ASSIGNED TASK
Answer these questions from the biographical sketch of Flora Pollack below.
(a) In what year did she graduate from the Woman's Medical College?
(b) Under whom did she study at Johns Hopkins?
(c) At what address did she establish her office in Baltimore?

Flora Pollack was born in Baltimore on September 5, 1865, a daughter
of Uriah Pollack. She was a medalist at the Woman’s Medical College (WMC) where
she graduated in 1891. She became an intern at Blockley Hospital from 1891 to 1892.
Dr. Pollack studied at Johns Hopkins under Dr. William Osler.
In 1893, she and
several of her fellow WMC alumnae were in charge of creating a tablet for the
World’s Fair, to be placed in the Maryland Building (now located at the zoo in
Baltimore). She was active in the alumnae association for the school for many
years. In 1894, she became a member of the Medical & Chirurgical Faculty of
Maryland.
Dr. Pollack spent time in Europe studying medicine in Germany
and in 1895, an announcement appeared in the Baltimore Sun saying that she had
returned to Baltimore and established an office at 1112 Eutaw Street, which was
also her home.

DATASET CONTENT

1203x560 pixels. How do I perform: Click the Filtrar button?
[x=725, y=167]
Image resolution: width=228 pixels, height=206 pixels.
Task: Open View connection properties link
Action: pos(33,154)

TASK ANSWER
(a) 1891
(b) Dr. William Osler
(c) 1112 Eutaw Street